There are charities across Australia that deserve our time, attention and money.
They all do such important work, however few can stack up against the Royal Flying Doctor Service, which provides emergency treatment to Aussies in remote locations.
Well, the charity has just received their biggest donation ever thanks to a Queensland grazier who split his entire estate between them and the Children's Hospital Foundation in Brisbane.
Credit: Geoffrey Carrick
Geoff Carrick died last year from a suspected snakebite, according to the Courier Mail, and in his will he decided to leave his $9.85 million fortune to the two organizations.

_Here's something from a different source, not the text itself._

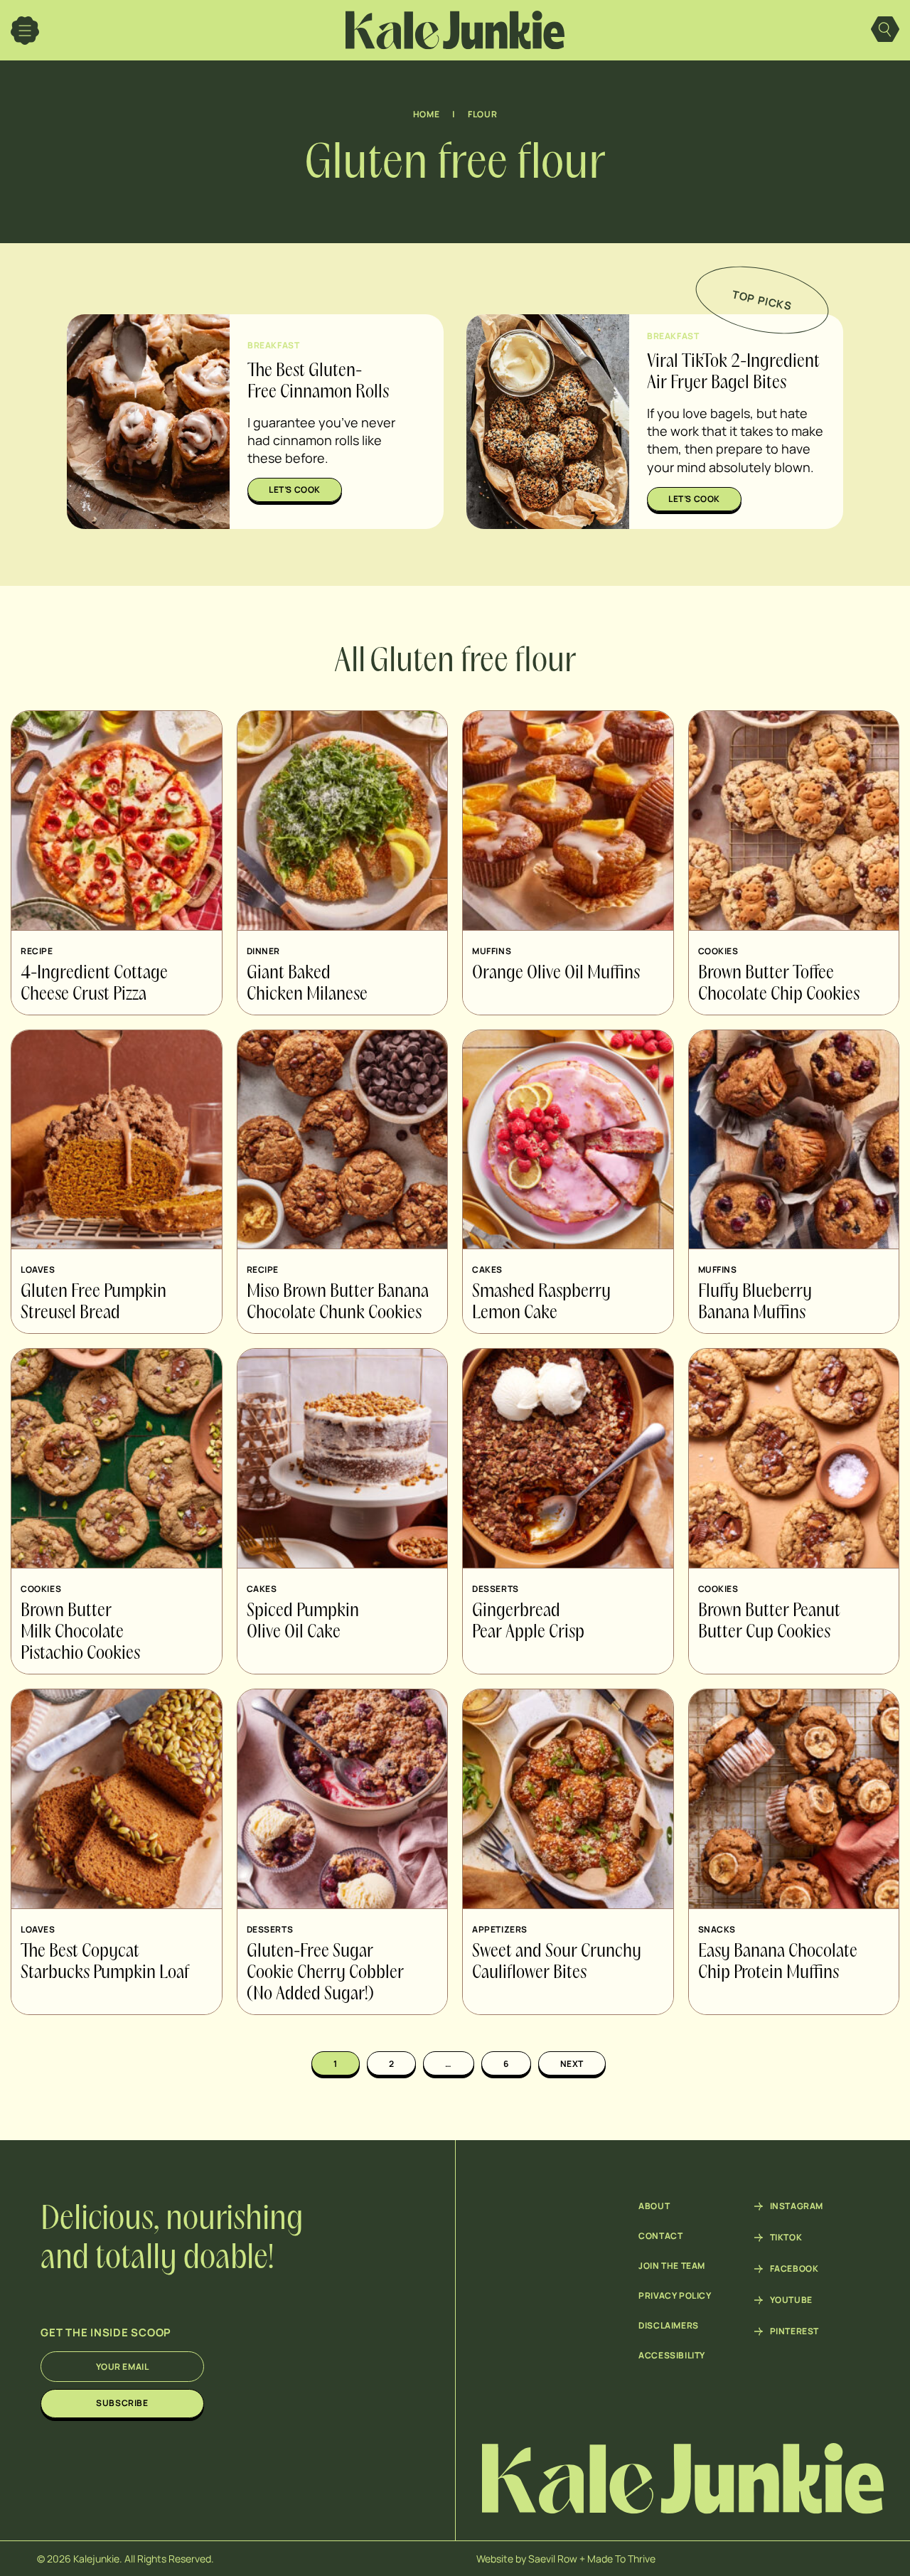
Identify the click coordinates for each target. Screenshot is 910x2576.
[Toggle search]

He didn't have any children or surviving family so the farmer chose to give the money to something worthwhile.
Lifelong friend Gus French told the Queensland paper: "Geoff was one-in-a-million. Or, in this case, one in almost 10 million.
"He was a humble, everyday bloke and a thorough country gentleman. He was much loved by us all.
"His great legacy is to keep the RFDS flying, they are a lifeline in the bush, and in the wet season our only contact with the outside world.
"Without them we could get in big strife.''
His other mate Jon Rolley told the ABC: "He knew more about cattle than most people have forgotten about cattle. They were up on Strathgordon [Station] and it's isolated and the only chance you've got is the Flying Doctor up there.
"Geoffrey Carrick was a good man. I hope nobody forgets."
As a thank you for the incredibly generous gift, the Royal Flying Doctors Service has named a new plane after Geoff.
RFDS spokesperson Heather Stott said: "These new planes will allow us to fly faster, higher and with pressurisation meaning less fatigue on our pilots and medics.
"Their primary job will be to run our clinics around remote parts of the state and they will also provide backup for our aeromedical aircraft which retrieve patients in emergencies.''
We definitely need more of these people around because a donation like this will provide an immeasurable impact on people in remote regions being able to access emergency medicine.